Herman Cain: The Distinction Between Peaceful Protesters and Rioters

Let’s be clear about a few things where these riots are concerned.
First, we have to draw a distinction between the peaceful protesters and the rioters.
The people who are peacefully protesting the killing of George Floyd, as well as other unjust uses of force by police officers, have every right to do so. They are not only exercising their First Amendment rights, but they have a worthy message that deserves our attention.
The people who are rioting deserve no such regard. The problem is that the rioters are often luring the innocent protesters into their mayhem, and that’s making it hard for police to tell the difference in the heat of the moment.
Authorities have acknowledged that anarchists and people from the outside were the ones who infiltrated the peaceful protesters and lured them into becoming part of the violence. Police didn’t know which of the people were the troublemakers and which were the peaceful protesters, so they held back because they didn’t want things to escalate.
This was the plan of the chaos-seekers. It crippled police with uncertainty and made it easier to get away with the mayhem.
Police don’t want to shoot people who have done nothing wrong, but when the entire mob is combined into one, how do you tell the difference?
But there are some things we know. We know a stock of construction rocks was found in Kansas City, designed specifically for the ability to break glass windows. That was coordinated. We know that in other cities large storage containers of gasoline were found. That was coordinated.

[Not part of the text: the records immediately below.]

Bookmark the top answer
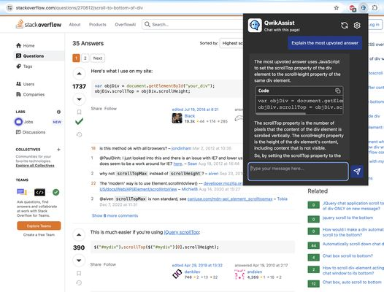tap(79, 112)
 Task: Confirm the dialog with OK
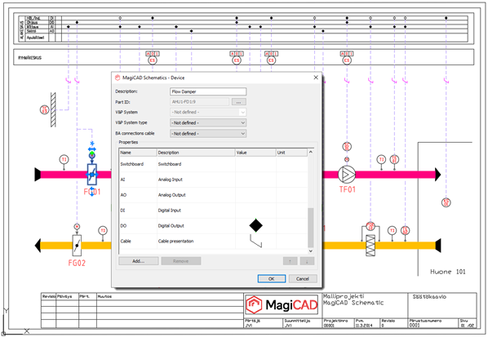pyautogui.click(x=272, y=279)
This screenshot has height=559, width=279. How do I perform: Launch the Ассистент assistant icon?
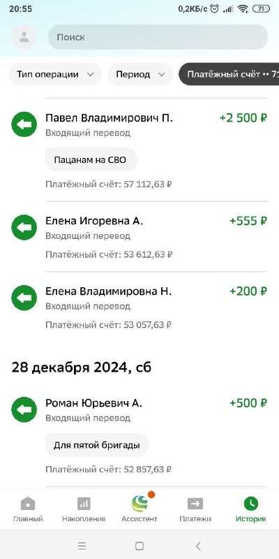pos(140,503)
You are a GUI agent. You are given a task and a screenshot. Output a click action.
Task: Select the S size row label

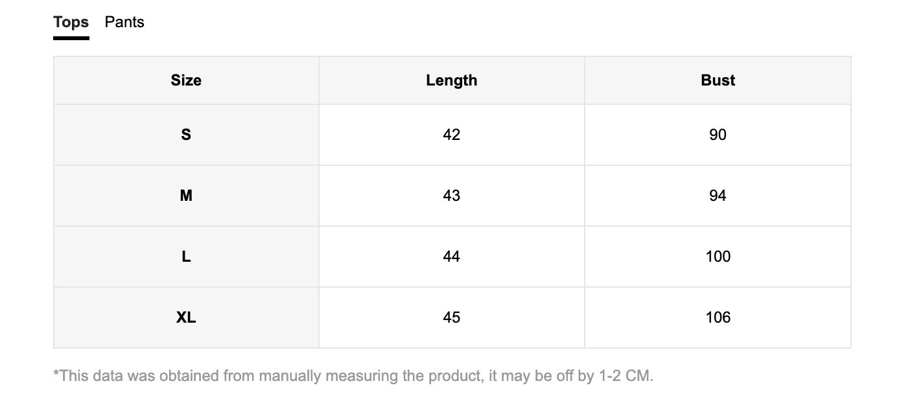[186, 135]
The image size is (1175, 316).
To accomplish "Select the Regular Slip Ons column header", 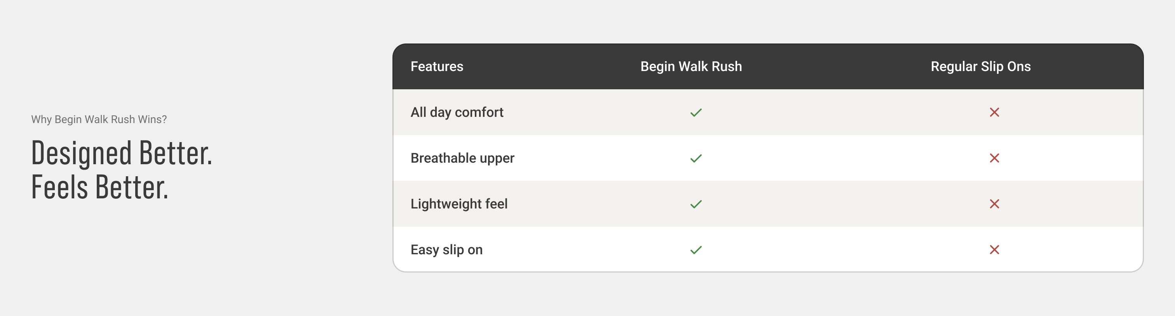I will click(980, 67).
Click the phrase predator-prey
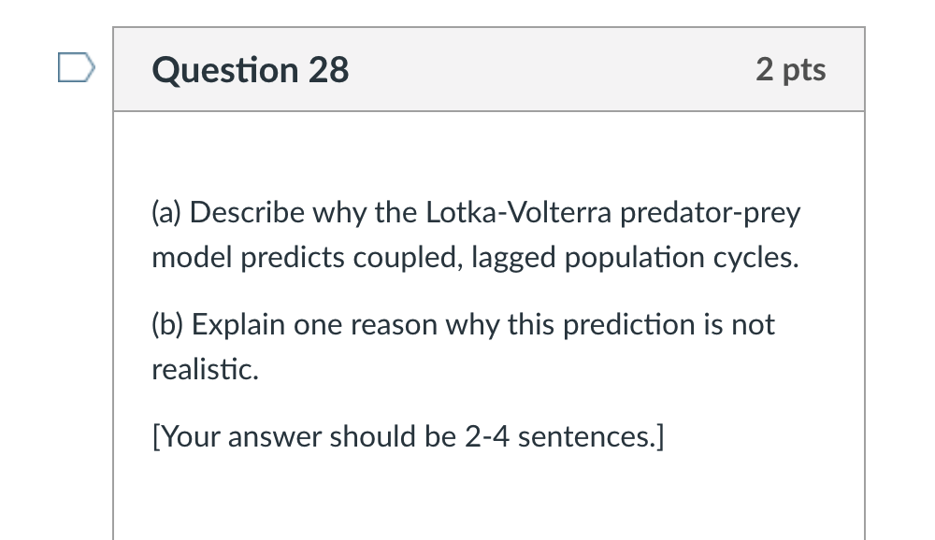The width and height of the screenshot is (935, 540). (711, 213)
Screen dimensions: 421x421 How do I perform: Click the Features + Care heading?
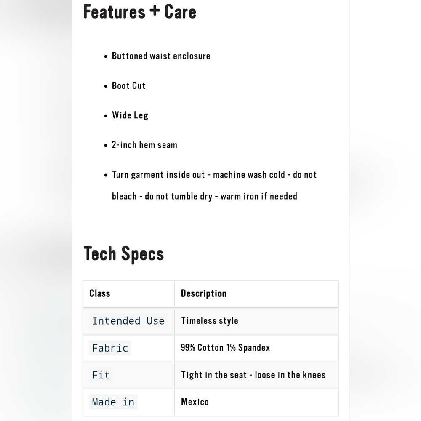pos(140,12)
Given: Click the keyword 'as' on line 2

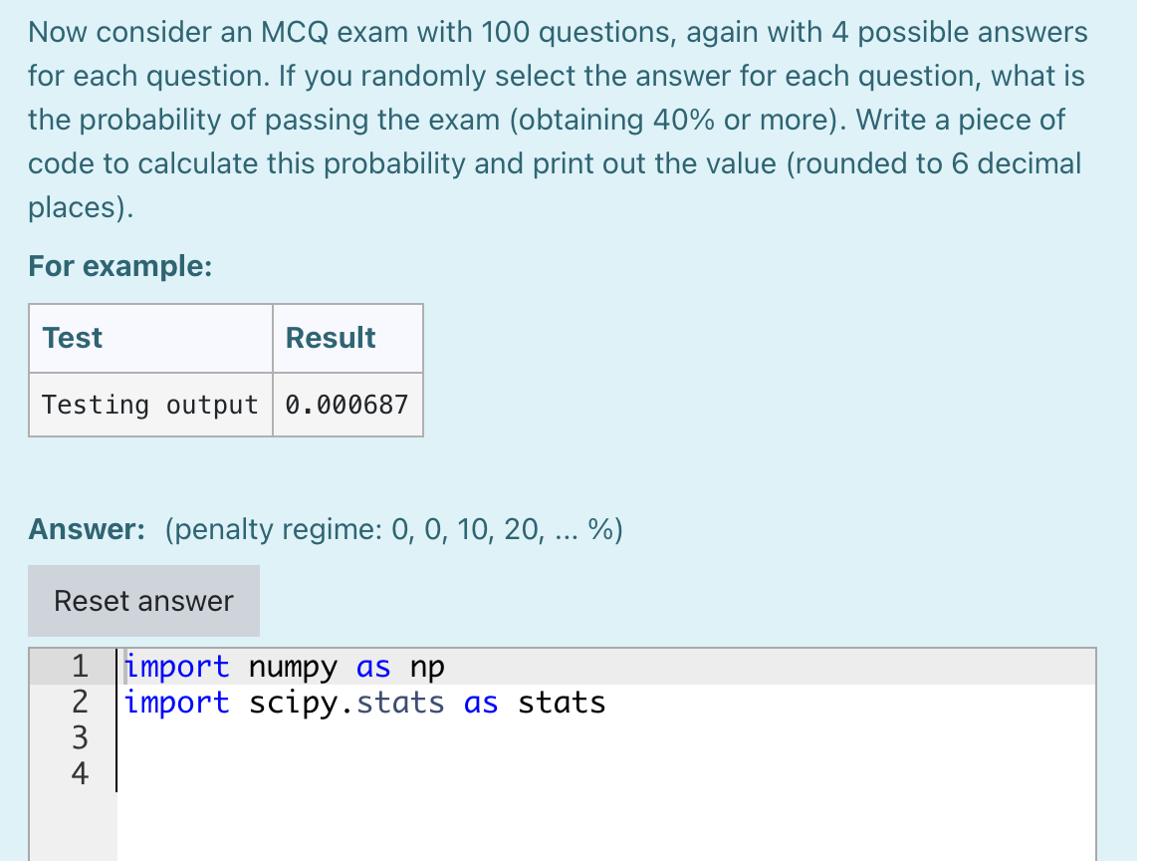Looking at the screenshot, I should coord(480,702).
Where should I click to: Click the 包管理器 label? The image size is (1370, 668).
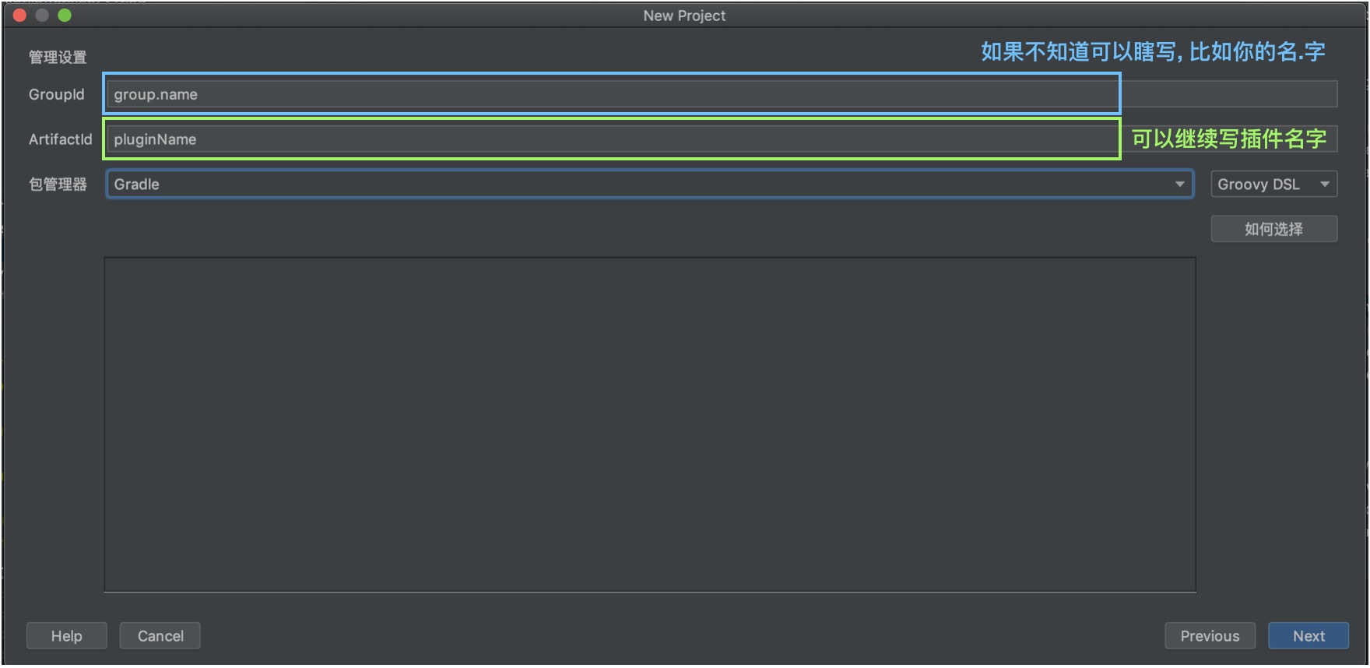pyautogui.click(x=58, y=185)
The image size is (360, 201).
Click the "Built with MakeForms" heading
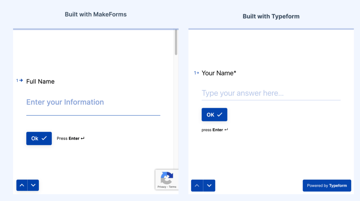click(95, 14)
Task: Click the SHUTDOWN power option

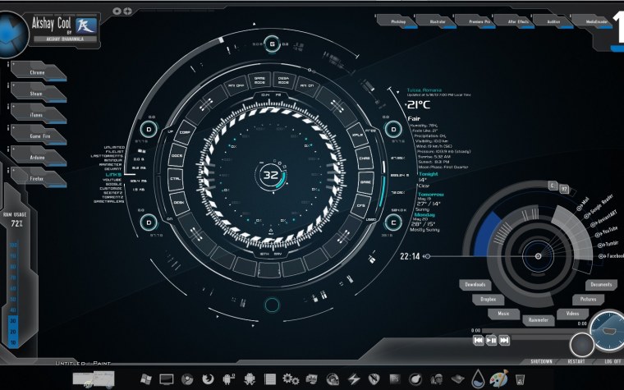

You don’t hear this on the nightly news, but it’s happening.
This is why, in Atlanta, police applied more force after the announced curfew took effect. By then, most of the peaceful protesters had made themselves heard and gone home. Those left were the chaos-seekers, and police moved in.
It’s almost impossible for police in these situations to know for sure who is causing trouble and who is not, so they’re faced with the impossible choice of doing nothing or taking some risks. It’s unfair that the media jump all over them for this, but that’s what happens.
I do not believe this is a one-size-fits-all situation. Some say this is systemic racism. I disagree. From my experience, 95 percent of police officers are good cops who want to help everyone. The 5 percent bad apples need to be dealt with, but all police officers should not be tarred by what the worst among them do.
This is not to minimize the seriousness of the problem. Rather, it’s to make sure we understand clearly what the problem is – and what it isn’t.
Meanwhile, as you might expect, Nancy Pelosi has already accused President Trump of fueling the flame of riots. That’s not true.
He probably should not have tweeted “when the looting starts, the shooting starts,” but his actions have been designed to restore order. Unfortunately, that tweet gave Democrats and liberals the opportunity to blame him for the riots.
The riots were caused by antifa, by troublemakers and by people who wanted to create chaos and test law enforcement.
What we need to do now is hear the cries of the peaceful protesters and end the mayhem caused by those who want nothing but chaos.